#### Task directions:
Determine how many lines of the data below contain "computer", then give only that number.

Saved entries

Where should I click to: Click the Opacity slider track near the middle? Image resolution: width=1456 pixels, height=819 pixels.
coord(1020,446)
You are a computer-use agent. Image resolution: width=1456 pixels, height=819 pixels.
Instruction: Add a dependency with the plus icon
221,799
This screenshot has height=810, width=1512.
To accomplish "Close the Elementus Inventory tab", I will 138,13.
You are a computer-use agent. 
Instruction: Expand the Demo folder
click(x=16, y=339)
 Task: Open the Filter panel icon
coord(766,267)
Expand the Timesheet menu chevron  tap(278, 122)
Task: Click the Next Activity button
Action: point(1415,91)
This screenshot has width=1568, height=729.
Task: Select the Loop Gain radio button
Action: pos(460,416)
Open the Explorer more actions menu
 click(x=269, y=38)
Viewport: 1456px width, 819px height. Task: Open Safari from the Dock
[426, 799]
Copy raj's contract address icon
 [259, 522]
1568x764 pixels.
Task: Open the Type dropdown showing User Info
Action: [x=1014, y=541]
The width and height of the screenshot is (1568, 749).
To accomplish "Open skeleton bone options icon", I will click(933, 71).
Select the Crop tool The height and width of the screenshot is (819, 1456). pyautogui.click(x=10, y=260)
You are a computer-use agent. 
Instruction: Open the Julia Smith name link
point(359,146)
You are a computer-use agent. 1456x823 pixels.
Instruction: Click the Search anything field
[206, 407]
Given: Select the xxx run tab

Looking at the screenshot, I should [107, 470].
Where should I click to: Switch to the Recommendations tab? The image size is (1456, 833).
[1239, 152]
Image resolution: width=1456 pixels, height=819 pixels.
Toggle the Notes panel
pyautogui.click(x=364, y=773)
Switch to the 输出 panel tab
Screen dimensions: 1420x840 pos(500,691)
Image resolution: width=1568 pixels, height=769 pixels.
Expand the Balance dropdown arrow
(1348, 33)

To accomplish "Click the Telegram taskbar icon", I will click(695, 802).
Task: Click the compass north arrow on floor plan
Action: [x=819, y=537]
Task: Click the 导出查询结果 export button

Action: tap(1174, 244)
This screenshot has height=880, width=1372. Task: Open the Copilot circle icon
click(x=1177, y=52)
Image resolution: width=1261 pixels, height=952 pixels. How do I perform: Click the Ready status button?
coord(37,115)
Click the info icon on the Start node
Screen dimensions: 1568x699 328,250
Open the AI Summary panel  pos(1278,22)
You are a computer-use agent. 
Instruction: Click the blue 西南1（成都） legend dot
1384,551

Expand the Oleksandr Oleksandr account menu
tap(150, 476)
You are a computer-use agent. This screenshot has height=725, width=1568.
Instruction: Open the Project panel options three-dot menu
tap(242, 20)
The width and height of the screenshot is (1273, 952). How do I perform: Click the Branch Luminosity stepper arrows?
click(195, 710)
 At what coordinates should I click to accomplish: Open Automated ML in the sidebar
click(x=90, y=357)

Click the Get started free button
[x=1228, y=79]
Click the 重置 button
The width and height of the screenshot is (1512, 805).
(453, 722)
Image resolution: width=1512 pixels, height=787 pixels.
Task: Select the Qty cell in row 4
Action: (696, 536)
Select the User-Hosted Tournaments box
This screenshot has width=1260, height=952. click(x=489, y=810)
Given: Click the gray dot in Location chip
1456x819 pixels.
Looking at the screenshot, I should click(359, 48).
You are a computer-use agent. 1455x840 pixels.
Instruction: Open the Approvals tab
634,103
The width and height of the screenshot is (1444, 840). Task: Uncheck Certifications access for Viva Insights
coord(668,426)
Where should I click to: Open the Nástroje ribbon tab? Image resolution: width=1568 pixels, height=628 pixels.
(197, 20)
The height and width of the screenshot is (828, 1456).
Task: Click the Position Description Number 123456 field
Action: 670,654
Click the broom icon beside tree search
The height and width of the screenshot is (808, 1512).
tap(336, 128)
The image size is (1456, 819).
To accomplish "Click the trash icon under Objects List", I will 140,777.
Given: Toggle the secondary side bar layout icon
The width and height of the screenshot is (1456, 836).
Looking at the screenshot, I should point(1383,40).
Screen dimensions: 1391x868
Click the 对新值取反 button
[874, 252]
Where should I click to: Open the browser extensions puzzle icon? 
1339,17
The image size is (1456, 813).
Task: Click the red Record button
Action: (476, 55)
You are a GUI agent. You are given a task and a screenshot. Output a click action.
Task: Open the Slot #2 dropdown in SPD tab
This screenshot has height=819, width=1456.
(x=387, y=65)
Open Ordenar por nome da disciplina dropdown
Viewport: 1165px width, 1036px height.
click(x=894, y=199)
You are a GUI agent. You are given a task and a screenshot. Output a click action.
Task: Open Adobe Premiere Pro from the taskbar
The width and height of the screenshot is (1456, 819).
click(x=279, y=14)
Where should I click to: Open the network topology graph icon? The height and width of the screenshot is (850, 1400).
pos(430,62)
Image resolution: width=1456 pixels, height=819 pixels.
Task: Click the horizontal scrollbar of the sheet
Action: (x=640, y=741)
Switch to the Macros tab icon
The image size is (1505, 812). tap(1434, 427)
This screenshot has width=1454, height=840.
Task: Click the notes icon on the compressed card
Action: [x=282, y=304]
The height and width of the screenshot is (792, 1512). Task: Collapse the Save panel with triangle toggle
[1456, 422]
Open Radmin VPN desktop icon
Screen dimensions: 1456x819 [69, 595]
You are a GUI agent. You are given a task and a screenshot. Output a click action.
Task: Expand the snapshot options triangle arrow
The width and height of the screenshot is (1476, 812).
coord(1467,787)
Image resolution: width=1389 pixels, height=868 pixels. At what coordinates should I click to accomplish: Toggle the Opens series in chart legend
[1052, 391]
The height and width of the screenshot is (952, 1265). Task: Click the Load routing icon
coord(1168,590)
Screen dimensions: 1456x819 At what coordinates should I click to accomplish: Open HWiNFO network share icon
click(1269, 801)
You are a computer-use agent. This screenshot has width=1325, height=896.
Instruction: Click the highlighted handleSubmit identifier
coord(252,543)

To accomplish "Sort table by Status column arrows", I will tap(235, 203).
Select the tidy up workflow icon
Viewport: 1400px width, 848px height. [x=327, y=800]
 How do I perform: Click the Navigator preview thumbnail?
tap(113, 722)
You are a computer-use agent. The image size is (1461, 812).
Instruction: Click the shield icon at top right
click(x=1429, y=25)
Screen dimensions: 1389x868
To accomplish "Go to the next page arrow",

#### Output below:
9